Les sergents savent ce qu’il faut faire pour transformer des rêves en réalité. Brennon s’assure que leur équipement est en ordre, tandis qu’Eaton, lui, s’occupe du transport. Et Victor prie. Ce n’est peut-être pas un besoin urgent dans le ciel, chuchote-t-il, mais ce serait vraiment bien si nous pouvions être à l’église de la Nativité quand les étoiles apparaîtront ce soir ! Puis, il énumère toutes les raisons pour lesquelles il espère que Dieu répondra à sa prière.

Eaton revient avec un taxi, et Brennon met leurs affaires dans le coffre. En cette veille de Noël, la circulation routière est terrible ! Eaton aurait préféré rester dans le train, mais juste avant le coucher du soleil, les voilà roulant à travers la foule à l’entrée de Bethléhem.

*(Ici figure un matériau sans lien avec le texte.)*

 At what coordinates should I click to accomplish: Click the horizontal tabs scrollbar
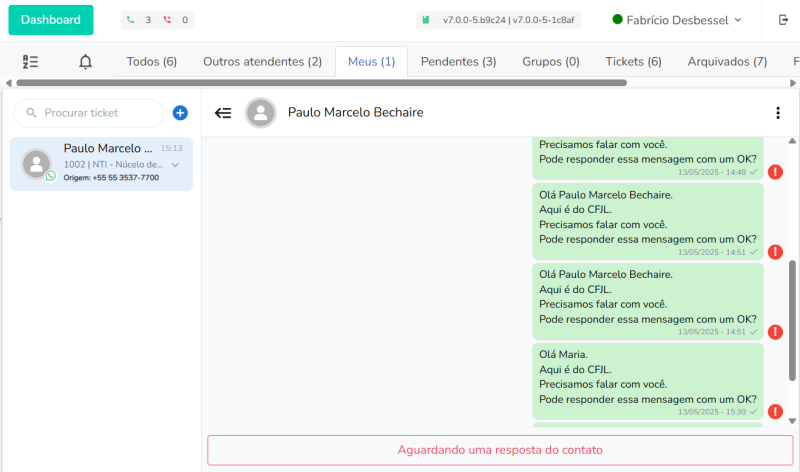click(320, 83)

« Bethléhem… la veille de Noël », se souvient le major Victor. Je savais que la date était sans doute fausse, et que la crèche n’était qu’une piètre imitation de celle dont Marie s’était servie pour y coucher Jésus. Mais c’était quand même Bethléhem ! Une ville grouillante de visiteurs, remplie de musique et d’attentes. Une ville impatiente d’accueillir le Messie. »

« Nous avons laissé la voiture près de la porte, raconte le major, et nous nous sommes déplacés lentement à travers la foule composée de gens et de moutons. Trois soldats américains, marchant d’un pas léger comme sur une terre sainte, écoutaient les chœurs d’enfants proclamant la naissance du Fils de Dieu, chantant des chants qui nous ont donné le mal du pays – et du paradis. »

Pour entrer dans l’église de la Nativité, il faut franchir une porte basse en se penchant. La seule lumière provient des bougies vacillantes. Les prières chuchotées et les doux chants de Noël sont les seuls sons qu’on y entend.

Victor traverse le sanctuaire jusqu’à la petite salle en arrière où se dresse la crèche.

Bien-aimé Jésus, prie-t-il alors que des larmes d’action de grâces salent ses paroles, me voici ici – près de l’endroit même où tu es né dans ce monde. Je suis venu t’adorer, mais je n’ai aucun présent à t’offrir, si ce n’est moi-même. Puisque je suis déjà ta propriété, je te demande simplement de me remplir de ta présence et de ta puissance. Donne-moi la force de te représenter, et le cœur d’aimer pour toi.

Le silence s’installe doucement dans la salle, légèrement remplacé par les voix des enfants qui chantent des chants angéliques.

« Cette nuit-là, Dieu a répondu à ma prière, conclut le major Victor. Je me suis agenouillé dans l’atmosphère élevée et sainte de la présence de Dieu, et ma vie a été changée à tout jamais. Le riche courant de son amour a traversé mon âme. Je suis à lui. Je lui appartiens. »


Dick Duerksen, pasteur et conteur, habite à Portland, en Oregon, aux États-Unis.